■ PROBLEM TO WORK ON ■
Look through the records, and wherever the string "Biolan" turns up, copy out that line.

[Stored data entries]
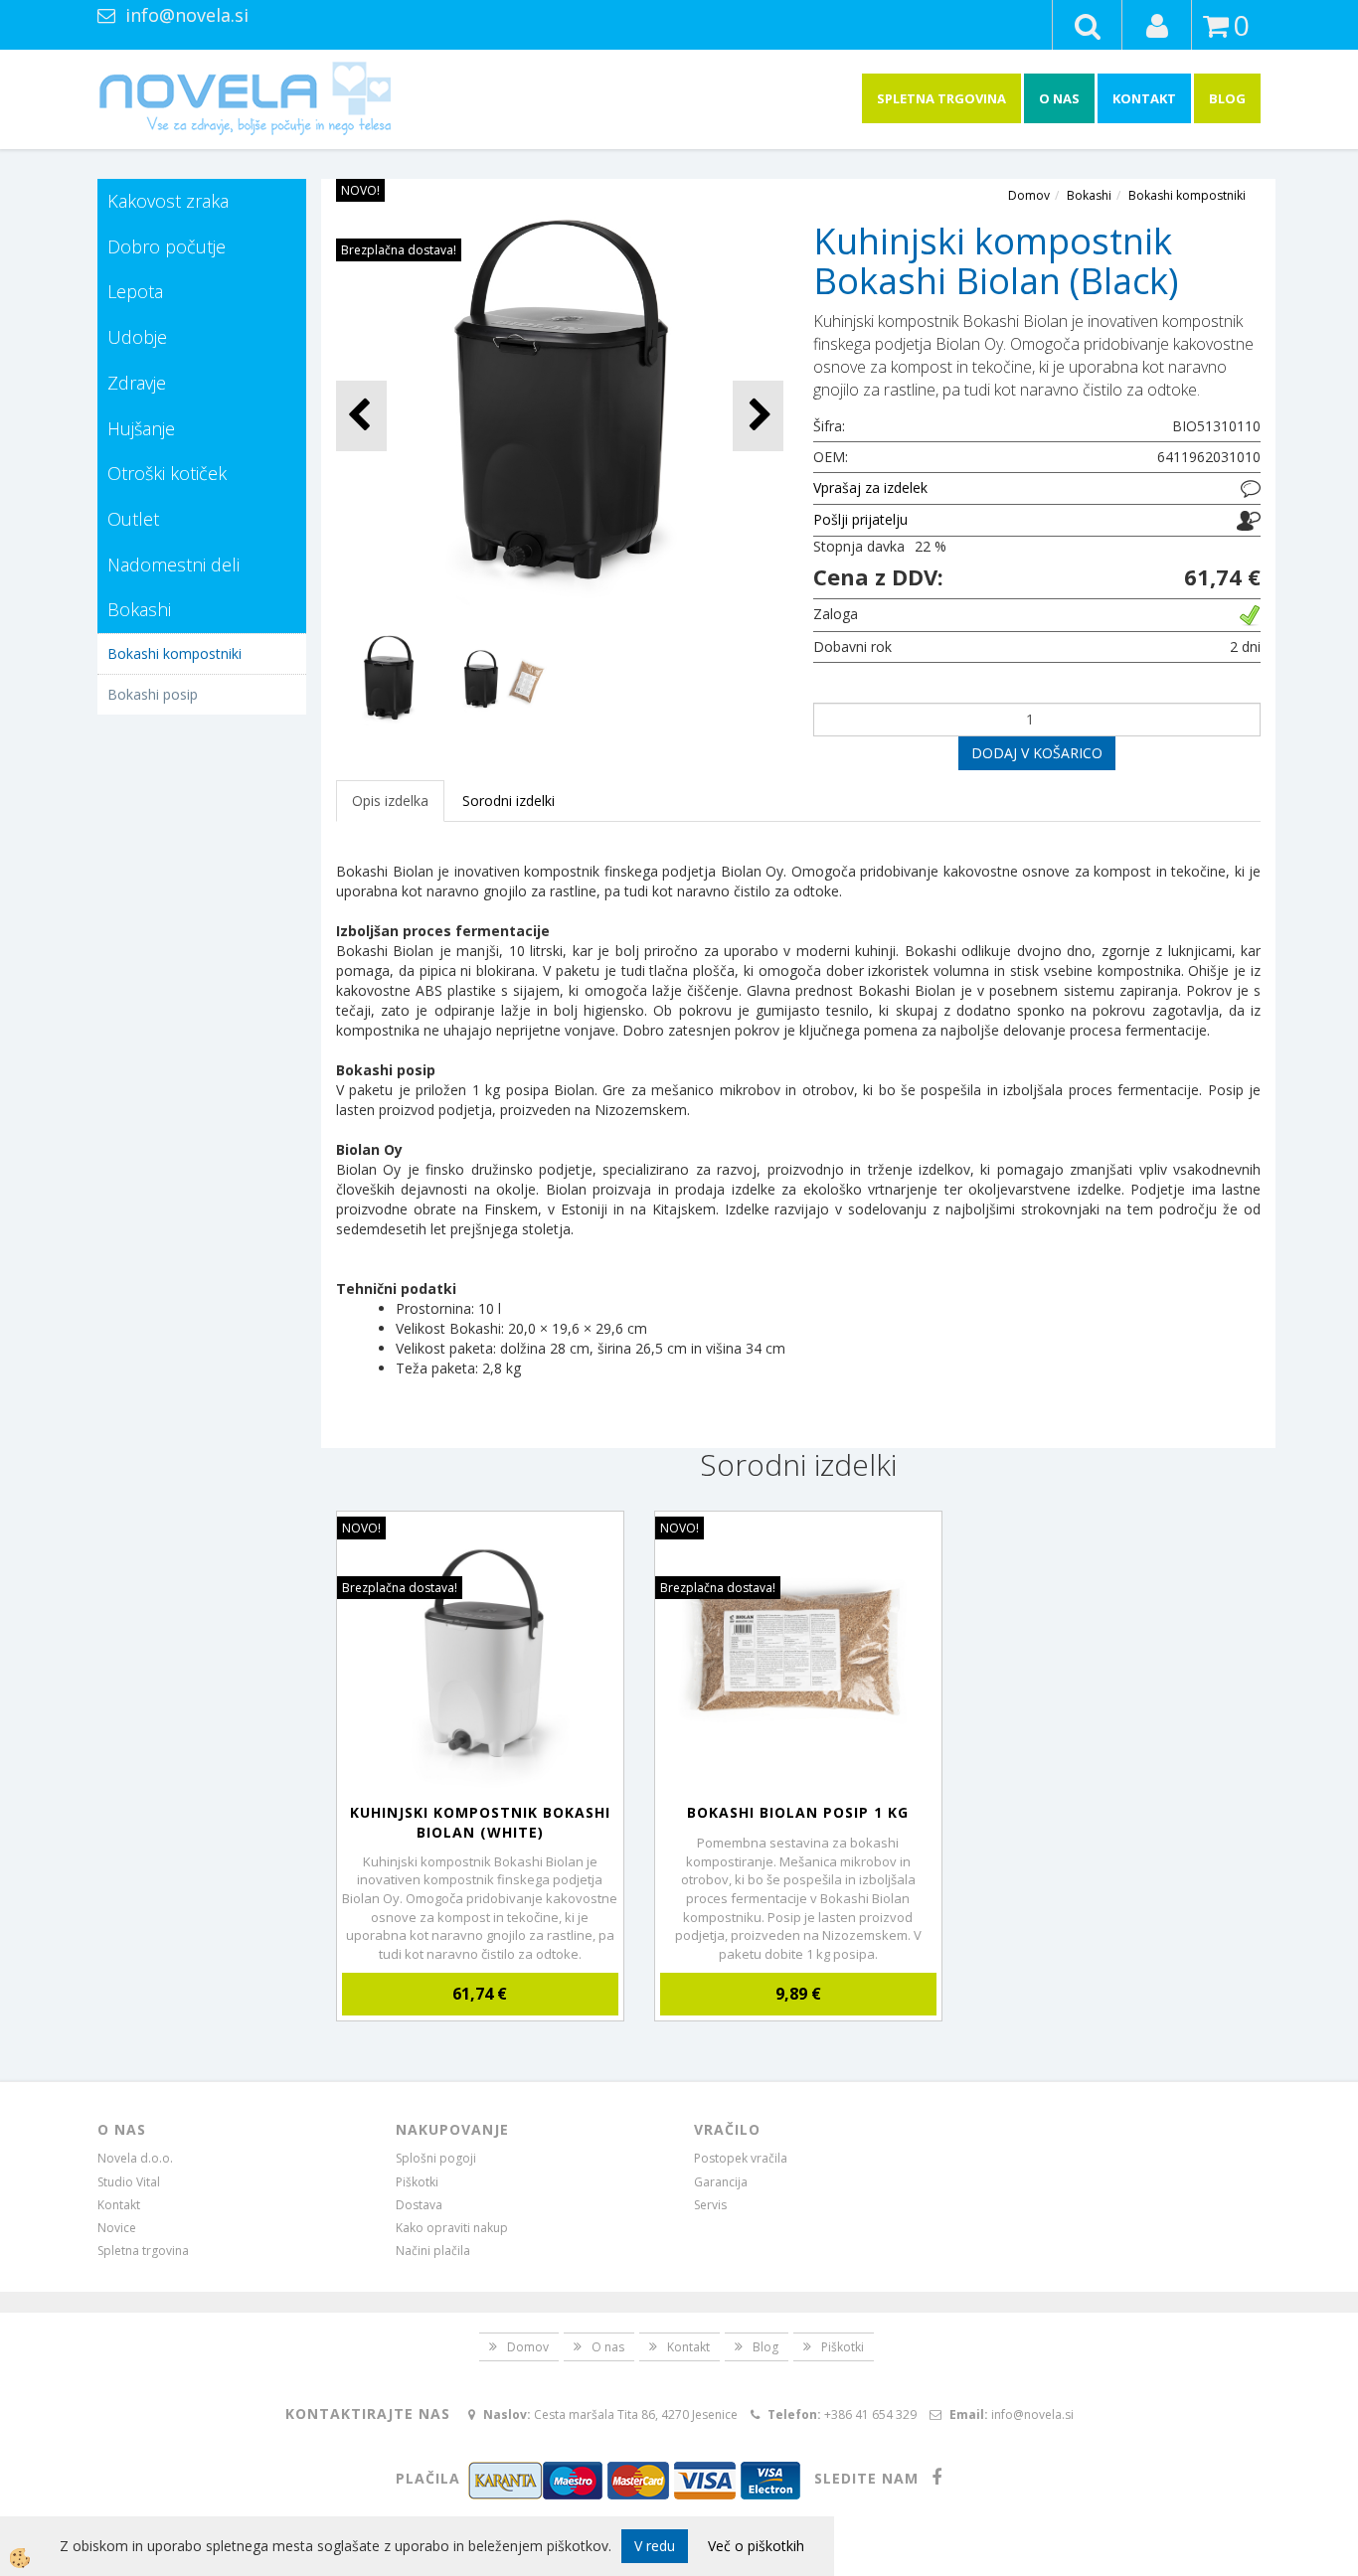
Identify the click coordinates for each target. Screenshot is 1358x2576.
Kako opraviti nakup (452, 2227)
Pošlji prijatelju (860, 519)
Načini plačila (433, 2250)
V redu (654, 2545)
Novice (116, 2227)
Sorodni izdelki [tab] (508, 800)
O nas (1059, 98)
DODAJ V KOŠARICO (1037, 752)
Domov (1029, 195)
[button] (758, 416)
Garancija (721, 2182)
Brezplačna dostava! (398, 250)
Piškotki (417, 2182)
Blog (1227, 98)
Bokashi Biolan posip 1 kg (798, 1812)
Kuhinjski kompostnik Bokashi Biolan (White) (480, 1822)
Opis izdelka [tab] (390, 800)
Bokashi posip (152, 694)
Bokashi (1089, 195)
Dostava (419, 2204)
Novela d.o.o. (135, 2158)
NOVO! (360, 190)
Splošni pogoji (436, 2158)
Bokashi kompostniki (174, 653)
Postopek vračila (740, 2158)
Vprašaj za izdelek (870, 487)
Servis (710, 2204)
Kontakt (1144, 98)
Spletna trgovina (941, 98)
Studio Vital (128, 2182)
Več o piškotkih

■ SOLUTION TO THIS TASK ■
Bokashi Biolan posip 1 kg (798, 1812)
Kuhinjski kompostnik Bokashi Biolan (White) (480, 1822)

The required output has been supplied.